→ Lesetext
•••••
Sehr geehrte Frau Präsidentin! Liebe Kolleginnen und Kollegen! Ich möchte beim Thema kalte Progression vier Punkte ansprechen. Aber zunächst möchte ich Folgendes vorwegschicken: Hier sind immer wieder Entlastungszahlen genannt worden. Auch Frau Geuter hat das gerade getan. Aber damit verkennen Sie den Sinn dieses Antrages und den Sinn des Gesetzentwurfs. Es geht nämlich gar nicht um irgendwelche Entlastungszahlen, sondern darum, Steuergerechtigkeit herzustellen.
Der Kollege Dammann-Tamke hat das sehr gut ausgeführt: Die kalte Progression kommt einer heimlichen Steuererhöhung gleich, die dem Staat im Grunde genommen gar nicht zusteht. Dieses Geld wollen wir den Bürgern belassen.
Dabei ist uns sehr wichtig, dass dieses Problem nicht nur einmalig gelöst wird, sondern dass wir zu einem regelmäßigen, automatischen Rhythmus kommen, der diesem Effekt von vornherein entgegenwirkt.
Ich komme nun zu meinem ersten Punkt. Es wird ja immer der Vorwurf erhoben - so auch hier -, dass das gegebenenfalls im Widerspruch zur Haushaltskonsolidierung stehe.
Führende Wirtschaftsforschungsinstitute sehen das anders. Sie haben das in ihrem Herbstgutachten folgendermaßen formuliert:
„Die gute Finanzlage des Staates ist zum Teil aber auch auf die höhere Inflation zurückzuführen, die bei einem progressiven Einkommensteuertarif dauerhafte Mehreinnahmen generiert …, denen keine erhöhte Leistungsfähigkeit der Besteuerten gegenübersteht.“
„Aus Sicht der Institute sollten diese Mehreinnahmen nicht der Konsolidierung der öffentlichen Haushalte dienen oder andere Konsolidierungsmaßnahmen ersetzen, sondern an die Steuerzahler zurückgegeben werden“.
•••••
→ Datenabschnitt
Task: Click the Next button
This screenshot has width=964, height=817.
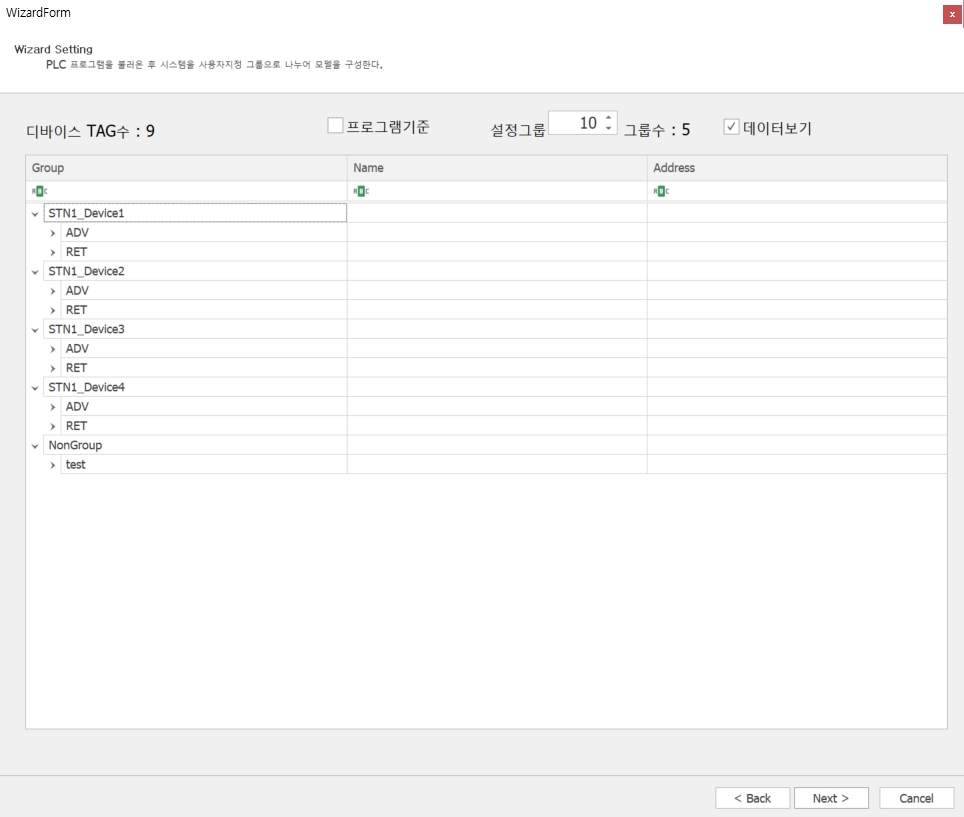Action: click(x=831, y=798)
•••••
→ Aufgaben
A. Übersetze aus der Rede zur kalten Progression den Satz „Die kalte Progression kommt einer heimlichen Steuererhöhung gleich, die dem Staat im Grunde genommen gar nicht zusteht.“ ins Englische.
B. Führe die Rede zur kalten Progression im Anschluss an ihren letzten Satz weiter.

→ Nummerierte Antworten
A. Cold progression amounts to a hidden tax increase to which the state is basically not entitled at all.

B.
Jetzt geht es darum, wie man sozusagen vorsorglich eine seriöse Haushaltsplanung machen kann. Hier in Niedersachsen ist das folgendermaßen geschehen: Die Landesregierung hat frühzeitig erklärt, dass sie diesem Gesetz im Bundesrat zustimmt, und deswegen haben wir die bei der letzten Steuerschätzung prognostizierten Mehreinnahmen nicht in den Etat eingeplant. - Das, Frau Geuter, ist schon die Antwort auf die Frage, die Sie gerade aufgeworfen haben.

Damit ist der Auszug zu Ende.